Belo Horizonte – Oficializado neste domingo (2/8) como candidato à reeleição ao Governo de Minas pelo PSD, Mateus Simões chamou o ex-deputado federal Eduardo Cunha de “cadáver” ao comentar as articulações para as eleições de 2026. Ao analisar o cenário, Simões atribuiu a indefinição à polarização política:
“A polarização levou ao retardamento das decisões e os oportunistas de plantão viram aí uma possibilidade de ressuscitar cadáveres como o de Eduardo Cunha. Afinal de contas, eu continuo me perguntando como é que um presidiário cassado do Rio de Janeiro veio parar em Minas Gerais para ser candidato a deputado estadual”. disse.
A declaração foi dada ao ser questionado sobre a demora na definição das chapas majoritárias em Minas. Até o momento, todas as candidaturas ao governo oficializadas pelas convenções partidárias seguem sem um vice definido e, em alguns casos, também sem a composição completa para o Senado.

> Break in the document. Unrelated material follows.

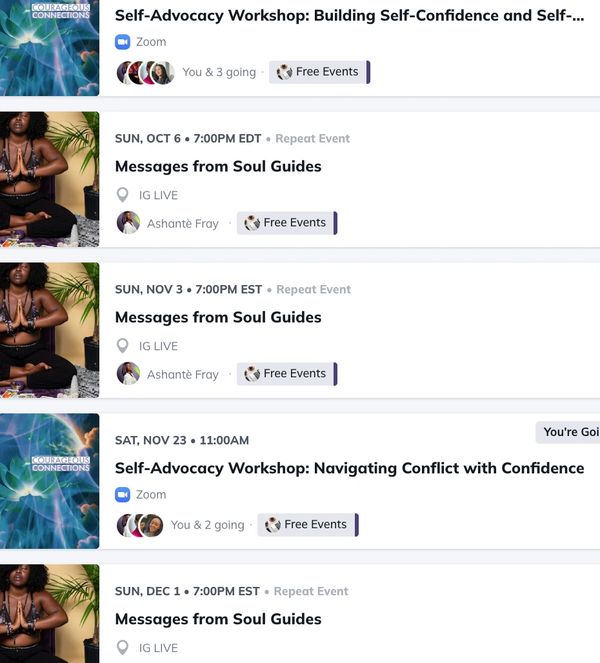The width and height of the screenshot is (600, 663).
Task: Click Ashantè Fray's avatar in Oct 6 event
Action: [x=128, y=222]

Na sequência, o governador também criticou a influência de lideranças nacionais nas negociações políticas em Minas. “Eu não consigo entender por que não são os políticos mineiros que estão tomando as decisões das outras chapas. Na nossa chapa, são os políticos mineiros. Nós temos aqui os deputados estaduais, deputados federais, o nosso senador, presidente do partido. (…) Nós decidimos quem são os candidatos que representam Minas Gerais. Não veio ninguém de fora dizer para a gente quem vai comandar a política.”